Dat de markt internationaal is, helpt ook niet mee. De ketenpartijen halen de duurzame producten misschien wel bij boeren in het buitenland als in Nederland de prijzen voor de inkoop te hoog worden. Overigens is het niet ondenkbaar dat ook niet-duurzame boeren meer vangen voor producten, omdat consumenten in de supermarkt niet meer willen betalen.
Zuivel
De WUR ging niet over één nacht ijs en kwam met concrete voorbeelden. Zoals voor de zuivelmarkt. Keurmerken zoals EU-Biologisch, Demeter, EKO, On the way to PlanetProof en Beter Leven keurmerk 3 sterren staan op de lijst van ‘Topkeurmerken’ die getoetst zijn door Milieu Centraal en dat zouden de zuivelbedrijven dan verplicht in moeten kopen.
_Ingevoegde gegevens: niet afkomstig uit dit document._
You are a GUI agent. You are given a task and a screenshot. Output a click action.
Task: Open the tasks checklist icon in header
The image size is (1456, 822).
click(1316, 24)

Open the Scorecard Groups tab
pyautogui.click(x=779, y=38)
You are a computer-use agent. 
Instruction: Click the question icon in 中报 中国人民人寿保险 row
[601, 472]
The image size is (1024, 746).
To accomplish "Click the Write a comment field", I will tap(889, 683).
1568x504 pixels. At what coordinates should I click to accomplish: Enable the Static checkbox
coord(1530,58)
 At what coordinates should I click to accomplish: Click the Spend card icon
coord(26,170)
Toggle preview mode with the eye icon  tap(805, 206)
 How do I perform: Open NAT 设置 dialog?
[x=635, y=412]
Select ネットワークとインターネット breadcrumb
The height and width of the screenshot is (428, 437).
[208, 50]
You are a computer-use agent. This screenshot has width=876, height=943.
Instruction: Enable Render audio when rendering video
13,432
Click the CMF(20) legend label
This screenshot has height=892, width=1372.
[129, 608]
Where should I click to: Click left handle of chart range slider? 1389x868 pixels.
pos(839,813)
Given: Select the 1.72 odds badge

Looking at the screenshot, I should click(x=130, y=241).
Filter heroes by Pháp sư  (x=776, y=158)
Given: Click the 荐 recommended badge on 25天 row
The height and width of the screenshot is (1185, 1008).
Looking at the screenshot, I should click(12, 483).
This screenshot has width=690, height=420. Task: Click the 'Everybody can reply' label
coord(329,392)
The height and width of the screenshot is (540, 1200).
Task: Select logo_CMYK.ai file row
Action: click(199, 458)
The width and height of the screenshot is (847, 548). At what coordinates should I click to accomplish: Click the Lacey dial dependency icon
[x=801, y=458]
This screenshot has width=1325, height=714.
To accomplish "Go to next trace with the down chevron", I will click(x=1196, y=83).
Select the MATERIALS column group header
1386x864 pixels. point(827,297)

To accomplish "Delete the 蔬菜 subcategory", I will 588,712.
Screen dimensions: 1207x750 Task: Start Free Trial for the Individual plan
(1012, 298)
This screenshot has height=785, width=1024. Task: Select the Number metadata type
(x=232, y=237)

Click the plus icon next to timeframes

'We weten dat 3 procent van de bedrijven biologisch is', schrijven de onderzoekers. 'De rauwe melk die bestemd is voor On the way to PlanetProof en het Beter Voor-programma schatten we hier op maximaal 5 procent van de huidige productie in Nederland. Als alle boeren die onder deze programma’s produceren voldoen aan de NPLG-doelen, betekent de inkoopverplichting een opgave voor verwerkers/inkopers van rauwe melk om zeker 12 procent extra volume rauwe melk te vinden die voldoet aan de eisen.'
Maar waar halen de 210 zuivelondernemingen in Nederland deze melk vandaan? Welke bedrijven voldoen aan de NPLG-normen? dat is is vooralsnog onduidelijk. De WUR: 'Complicerend is dat de NPLG-doelen regiospecifiek zijn. Voor bedrijven - ook de bedrijven die nu goed scoren in een KPI-systematiek - maakt het uit waar ze liggen. In overgangsgebieden zou verdere extensivering noodzakelijk kunnen zijn en die ligt buiten het bereik van het individuele bedrijf. Het stoppen van andere bedrijven is bijvoorbeeld noodzakelijk, zodat deze bedrijven kunnen extensiveren. Extensivering is niet op de korte termijn te regelen (en heeft consequenties voor de productiekosten op het bedrijf). Pas op deze extensievere basis kunnen bedrijven met technische maatregelen en management-maatregelen streefwaarden bereiken. Vanwege de mogelijk ongunstige ligging van bedrijven met de topkeurmerken zou de inkoopverplichting dus een grotere opgave kunnen zijn dan de extra 12 procent volume rauwe melk te vinden.'
Aardappelen
Ook bij consumptieaardappelen zijn er risico's. 'Verwerkers zullen de goedkoopste optie kiezen en bedrijven stimuleren die al dichterbij de streefwaarden liggen', schrijft de WUR. 'Mogelijk bestaat ook de overdracht op papier van de inkoopverplichting, of het inkopen van ‘NPLG-conforme aardappelen uit het buitenland’. Hiervoor zal eerst ook een vertaalslag gemaakt moeten worden van eisen naar eisen voor het buitenlandse product. Ook emissies voor vervoer zouden meegerekend moeten worden. De aanvoermarkt van de verwerkers ligt in een straal van 300 km, dus de aanvoer van ook buitenlandse fabrieksaardappelen is zeker een optie. Dit betekent een ‘weglekeffect’ voor de verduurzaming als de ‘NPLG-conforme aardappel’ in het buitenland geteeld gaat worden.'
De inkoopverplichting kan verwerkers/handel in een ongelijke concurrentiepositie brengen, denken de onderzoekers, met name als er veel structurele maatregelen nodig zijn. 'Het is niet bekend hoe de regionale opgaven verdeeld zijn over de verschillende verwerkers die vaak coöperaties met aangesloten leden zijn. Producten met regionale kenmerken kunnen misschien alleen in Nederland worden vermarkt of meerprijs krijgen. Voor de internationale markt gaat de concurrentiepositie achteruit, tenzij er hogere segmenten internationaal bediend worden, bijvoorbeeld in Duitsland en Frankrijk.'
Het is lastig in te schatten in wat voor kosten en prijseffecten dit zou resulteren omdat zowel aan de vraag als aan de aanbod kant veel onzekerheden zijn, schrijft de WUR. 'Op de langere termijn bepaalt het vinden van met name buitenlandse markten voor duurzamere producten met een prijspremie de omvang van de toekomstige aardappelteelt en van de voedselverwerkende industrie.'
Kabinet
Is het rapport positief genoeg over een verplichting van duurzame producten, of zijn er toch te veel haken en ogen? Demissionair Landbouwminister Piet Adema houdt de Tweede Kamer nog even in spanning. Hij komt later met een reactie. 'Dat wordt momenteel ambtelijk voorbereid', schrijft hij aan de Tweede Kamer.